L’Elemosiniere del Papa riattacca la luce al palazzo occupato a Roma. Salvini: “Ora paghi le bollette arretrate”

Con un gesto a dir poco insolito l’Elemosiniere del Papa, il cardinale Konrad Krajewski, ha fisicamente riattaccato la corrente allo Spin Time Labs, l’edificio di via Santa Croce in Gerusalemme 55, a due passi da San Giovanni, abitato da 420 persone tra cui 98 bambini, a cui martedì scorso era stata staccata la luce.

«Sono intervenuto personalmente, ieri sera, per riattaccare i contatori – ha dichiarato il cardinale – È stato un gesto disperato. In quell’edificio ci sono oltre 400 persone senza corrente, con famiglie, bambini, senza neanche la possibilità di far funzionare i frigoriferi».

Il palazzo non è di proprietà del Vaticano e fonti di Oltretevere confermano che il gesto è stato compiuto dal cardinale «nella piena consapevolezza delle possibili conseguenze di ordine legale a cui ora potrebbe andare incontro, nella convinzione che fosse necessario farlo per il bene di queste famiglie».

Il cardinale Krajewski ha riacceso la luce non solo in senso fisico, ma anche metaforico, su una difficile situazione che si protrae da giorni. L’edificio in questione, che un tempo ospitava gli uffici dell’Inpdap, è occupato dal 2013 da numerose famiglie in emergenza abitativa ma al suo interno sono nati un centro culturale polifunzionale dove si organizzano concerti, laboratori teatrali, un’osteria e un centro di assistenza sociale. Gli oltre 21.000 metri quadri sono di proprietà del fondo Fip d InvestiRe sgr, ramo immobiliare del Gruppo Banca Finnat e che solo a Roma possiede 123 immobili.

Il problema è che nessuno paga le bollette e il fornitore di energia, Hera Comm, che vanta ormai un credito di 300.000 euro ha chiesto ad Areti spa di staccare la corrente. Da allora la situazione si è fatta difficile per le famiglie che vivono all’interno dell’edificio. L’amministrazione di Virginia Raggi è in difficoltà. Tra il caos delle case popolari e il palazzo occupato da CasaPound ogni mossa diventa una trincea politica. Il Comune non ha alcuna intenzione di saldare le bollette degli occupanti, ma d’altra parte l’amministrazione comunale guarda allo Spin Time Labs come a «un’esperienza di grande valore».

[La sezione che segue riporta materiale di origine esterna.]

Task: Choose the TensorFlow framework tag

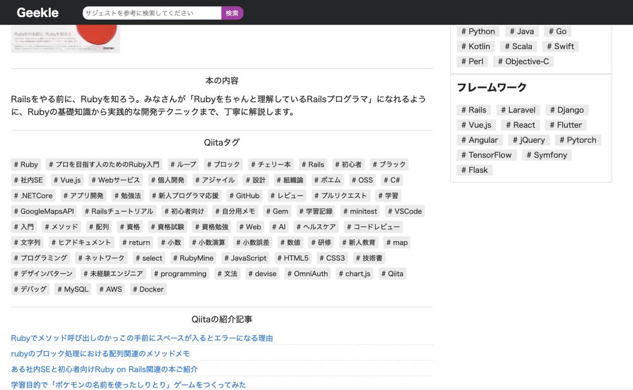Action: point(486,155)
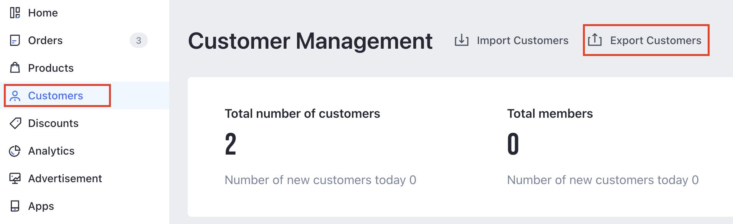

Nel limbo che da giorni avvolge la situazione, si è attivato l’Elemosiniere del Papa che era di ritorno da Lesbo dove aveva portato la solidarietà del Pontefice alle famiglie di migranti che vivono sull’isola greca.

Salvini: ora l’elemosiniere paghi le bollette arretrate
«Conto che l’elemosiniere del Papa, intervenuto per riattaccare la corrente in un palazzo occupato di Roma, paghi anche i 300mila euro di bollette arretrate». Il leader della Lega Matteo Salvini interviene così, a un comizio elettorale a Bra (Cuneo), sul caso del palazzo ex Inpdap di Roma e sul gesto del cardinale polacco Konrad Krajewski. «Penso che voi tutti, facendo sacrifici le bollette le pagate – dice rivolgendosi ai presenti -. Se qualcuno è in grado di pagare le bollette degli italiani in difficoltà siamo felici…».